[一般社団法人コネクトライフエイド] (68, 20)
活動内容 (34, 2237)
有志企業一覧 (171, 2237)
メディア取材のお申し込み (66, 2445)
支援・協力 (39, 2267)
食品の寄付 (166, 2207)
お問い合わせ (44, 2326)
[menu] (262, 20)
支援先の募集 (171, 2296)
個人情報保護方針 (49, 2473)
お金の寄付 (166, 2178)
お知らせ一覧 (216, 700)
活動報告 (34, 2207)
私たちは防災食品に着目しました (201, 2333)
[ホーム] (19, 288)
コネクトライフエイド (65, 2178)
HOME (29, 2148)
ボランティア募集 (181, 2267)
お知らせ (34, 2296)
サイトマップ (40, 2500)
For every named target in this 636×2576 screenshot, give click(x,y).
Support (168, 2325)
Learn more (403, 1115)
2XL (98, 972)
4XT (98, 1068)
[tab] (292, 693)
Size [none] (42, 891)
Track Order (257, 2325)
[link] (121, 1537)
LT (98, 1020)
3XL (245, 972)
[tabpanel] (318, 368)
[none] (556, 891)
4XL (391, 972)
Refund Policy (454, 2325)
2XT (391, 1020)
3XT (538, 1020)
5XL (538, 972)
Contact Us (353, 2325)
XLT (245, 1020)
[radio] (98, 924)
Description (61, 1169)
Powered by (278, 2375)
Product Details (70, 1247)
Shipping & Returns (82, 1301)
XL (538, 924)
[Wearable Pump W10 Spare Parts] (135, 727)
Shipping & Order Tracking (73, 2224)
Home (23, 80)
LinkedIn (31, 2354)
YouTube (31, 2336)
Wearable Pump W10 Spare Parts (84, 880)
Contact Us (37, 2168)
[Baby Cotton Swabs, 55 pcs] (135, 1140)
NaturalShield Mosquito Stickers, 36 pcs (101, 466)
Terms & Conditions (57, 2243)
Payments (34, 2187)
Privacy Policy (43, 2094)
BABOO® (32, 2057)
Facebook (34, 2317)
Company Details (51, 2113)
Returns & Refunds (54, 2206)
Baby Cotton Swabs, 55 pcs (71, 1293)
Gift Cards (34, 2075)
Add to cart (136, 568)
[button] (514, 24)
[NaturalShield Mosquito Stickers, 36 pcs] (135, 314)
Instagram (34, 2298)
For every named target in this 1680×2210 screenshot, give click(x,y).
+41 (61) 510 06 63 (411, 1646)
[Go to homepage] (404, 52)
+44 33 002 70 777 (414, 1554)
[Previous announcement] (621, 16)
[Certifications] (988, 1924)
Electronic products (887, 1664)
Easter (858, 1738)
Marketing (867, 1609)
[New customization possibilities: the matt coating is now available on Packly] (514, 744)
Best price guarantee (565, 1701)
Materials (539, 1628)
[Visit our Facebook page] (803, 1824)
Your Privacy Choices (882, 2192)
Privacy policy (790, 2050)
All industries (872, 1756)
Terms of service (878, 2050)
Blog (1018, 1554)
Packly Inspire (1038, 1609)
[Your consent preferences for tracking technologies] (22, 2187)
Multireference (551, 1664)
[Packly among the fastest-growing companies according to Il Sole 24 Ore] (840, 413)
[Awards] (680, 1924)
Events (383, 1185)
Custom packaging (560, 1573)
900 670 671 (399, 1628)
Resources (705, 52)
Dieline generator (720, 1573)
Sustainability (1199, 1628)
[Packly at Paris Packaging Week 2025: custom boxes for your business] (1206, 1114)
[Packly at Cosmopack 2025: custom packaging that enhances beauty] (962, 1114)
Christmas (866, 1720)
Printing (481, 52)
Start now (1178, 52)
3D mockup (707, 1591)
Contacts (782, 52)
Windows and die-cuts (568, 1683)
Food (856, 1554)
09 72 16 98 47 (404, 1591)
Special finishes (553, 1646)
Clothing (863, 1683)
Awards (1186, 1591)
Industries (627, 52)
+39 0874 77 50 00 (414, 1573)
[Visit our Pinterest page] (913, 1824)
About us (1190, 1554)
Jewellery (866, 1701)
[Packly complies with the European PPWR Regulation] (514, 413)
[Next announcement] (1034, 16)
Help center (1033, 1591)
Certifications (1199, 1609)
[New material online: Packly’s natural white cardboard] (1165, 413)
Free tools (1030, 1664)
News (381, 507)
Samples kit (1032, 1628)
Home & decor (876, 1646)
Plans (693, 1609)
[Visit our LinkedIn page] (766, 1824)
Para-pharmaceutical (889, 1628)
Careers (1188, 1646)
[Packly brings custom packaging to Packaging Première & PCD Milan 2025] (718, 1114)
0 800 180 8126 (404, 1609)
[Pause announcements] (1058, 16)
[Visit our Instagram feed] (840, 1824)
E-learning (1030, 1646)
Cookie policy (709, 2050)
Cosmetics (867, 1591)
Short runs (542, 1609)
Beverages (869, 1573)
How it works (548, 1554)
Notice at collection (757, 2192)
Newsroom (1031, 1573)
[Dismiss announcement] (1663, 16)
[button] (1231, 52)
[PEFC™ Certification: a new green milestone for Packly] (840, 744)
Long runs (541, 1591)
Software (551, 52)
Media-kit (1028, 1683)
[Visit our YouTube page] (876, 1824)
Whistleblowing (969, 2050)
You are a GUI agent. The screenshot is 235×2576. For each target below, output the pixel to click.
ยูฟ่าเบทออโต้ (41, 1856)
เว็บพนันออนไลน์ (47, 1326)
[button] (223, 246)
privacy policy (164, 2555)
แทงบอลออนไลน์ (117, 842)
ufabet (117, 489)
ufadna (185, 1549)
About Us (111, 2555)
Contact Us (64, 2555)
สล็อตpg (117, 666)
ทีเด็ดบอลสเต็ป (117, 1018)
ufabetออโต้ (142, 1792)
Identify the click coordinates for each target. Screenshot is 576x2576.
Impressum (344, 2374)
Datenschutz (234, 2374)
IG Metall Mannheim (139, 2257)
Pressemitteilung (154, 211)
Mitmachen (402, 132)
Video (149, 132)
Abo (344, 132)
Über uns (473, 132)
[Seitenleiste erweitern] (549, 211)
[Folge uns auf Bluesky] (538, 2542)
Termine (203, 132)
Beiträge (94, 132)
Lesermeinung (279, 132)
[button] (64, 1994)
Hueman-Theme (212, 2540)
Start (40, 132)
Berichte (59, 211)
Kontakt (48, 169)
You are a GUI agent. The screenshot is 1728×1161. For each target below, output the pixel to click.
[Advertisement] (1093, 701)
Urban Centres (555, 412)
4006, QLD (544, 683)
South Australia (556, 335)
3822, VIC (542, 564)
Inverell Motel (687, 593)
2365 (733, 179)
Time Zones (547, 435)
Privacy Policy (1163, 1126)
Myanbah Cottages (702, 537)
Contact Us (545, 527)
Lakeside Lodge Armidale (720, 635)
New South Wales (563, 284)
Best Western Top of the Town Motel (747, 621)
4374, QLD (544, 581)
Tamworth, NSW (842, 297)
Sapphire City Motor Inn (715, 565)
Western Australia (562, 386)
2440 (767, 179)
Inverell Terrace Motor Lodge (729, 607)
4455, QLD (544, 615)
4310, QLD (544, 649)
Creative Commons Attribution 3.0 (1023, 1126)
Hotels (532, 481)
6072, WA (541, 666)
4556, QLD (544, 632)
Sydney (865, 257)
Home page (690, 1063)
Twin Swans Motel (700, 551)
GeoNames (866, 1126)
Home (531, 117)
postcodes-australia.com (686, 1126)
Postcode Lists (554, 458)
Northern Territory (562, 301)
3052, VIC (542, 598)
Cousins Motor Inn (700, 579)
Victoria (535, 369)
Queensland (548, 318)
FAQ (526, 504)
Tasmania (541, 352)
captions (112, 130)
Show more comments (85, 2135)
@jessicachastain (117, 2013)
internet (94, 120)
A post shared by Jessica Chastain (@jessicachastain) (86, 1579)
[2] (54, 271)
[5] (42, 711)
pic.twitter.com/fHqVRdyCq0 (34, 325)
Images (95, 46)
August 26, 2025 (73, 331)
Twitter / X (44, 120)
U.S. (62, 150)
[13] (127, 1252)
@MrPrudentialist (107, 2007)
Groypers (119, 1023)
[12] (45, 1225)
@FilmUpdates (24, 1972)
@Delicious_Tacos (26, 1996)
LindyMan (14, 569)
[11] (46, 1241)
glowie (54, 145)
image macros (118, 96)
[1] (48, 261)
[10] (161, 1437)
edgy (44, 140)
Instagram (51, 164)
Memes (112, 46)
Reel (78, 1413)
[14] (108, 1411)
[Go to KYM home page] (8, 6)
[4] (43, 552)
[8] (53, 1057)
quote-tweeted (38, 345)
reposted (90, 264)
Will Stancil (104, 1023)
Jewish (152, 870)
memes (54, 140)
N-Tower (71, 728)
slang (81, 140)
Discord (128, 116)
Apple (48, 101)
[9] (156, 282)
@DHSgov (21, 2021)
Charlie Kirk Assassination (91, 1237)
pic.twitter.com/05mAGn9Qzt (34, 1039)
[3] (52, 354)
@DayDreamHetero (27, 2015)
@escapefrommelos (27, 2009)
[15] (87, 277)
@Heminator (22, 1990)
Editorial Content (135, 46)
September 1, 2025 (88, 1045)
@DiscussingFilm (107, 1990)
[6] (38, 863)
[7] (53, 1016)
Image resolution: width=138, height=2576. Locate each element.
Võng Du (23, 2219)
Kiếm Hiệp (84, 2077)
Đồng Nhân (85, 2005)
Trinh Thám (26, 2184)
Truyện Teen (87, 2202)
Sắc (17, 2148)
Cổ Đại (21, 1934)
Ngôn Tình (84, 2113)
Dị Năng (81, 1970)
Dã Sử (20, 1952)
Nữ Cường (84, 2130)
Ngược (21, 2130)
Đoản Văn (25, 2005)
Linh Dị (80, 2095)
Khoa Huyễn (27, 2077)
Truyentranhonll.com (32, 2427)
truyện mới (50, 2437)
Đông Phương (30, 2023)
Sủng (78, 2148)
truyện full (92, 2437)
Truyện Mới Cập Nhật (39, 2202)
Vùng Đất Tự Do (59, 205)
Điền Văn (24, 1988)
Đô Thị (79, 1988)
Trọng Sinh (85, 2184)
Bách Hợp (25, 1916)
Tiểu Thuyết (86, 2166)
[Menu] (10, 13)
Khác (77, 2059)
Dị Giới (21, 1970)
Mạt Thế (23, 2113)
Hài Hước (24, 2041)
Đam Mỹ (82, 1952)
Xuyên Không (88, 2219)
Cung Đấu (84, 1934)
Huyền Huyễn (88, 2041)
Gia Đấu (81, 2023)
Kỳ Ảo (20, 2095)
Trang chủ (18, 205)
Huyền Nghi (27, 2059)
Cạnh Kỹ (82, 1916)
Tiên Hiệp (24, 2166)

___

● **ACTIVITY**
In the lines above, find each one with "Motel" and list it.

● **SOLUTION TO THE PROBLEM**
Inverell Motel (687, 593)
Best Western Top of the Town Motel (747, 621)
Twin Swans Motel (700, 551)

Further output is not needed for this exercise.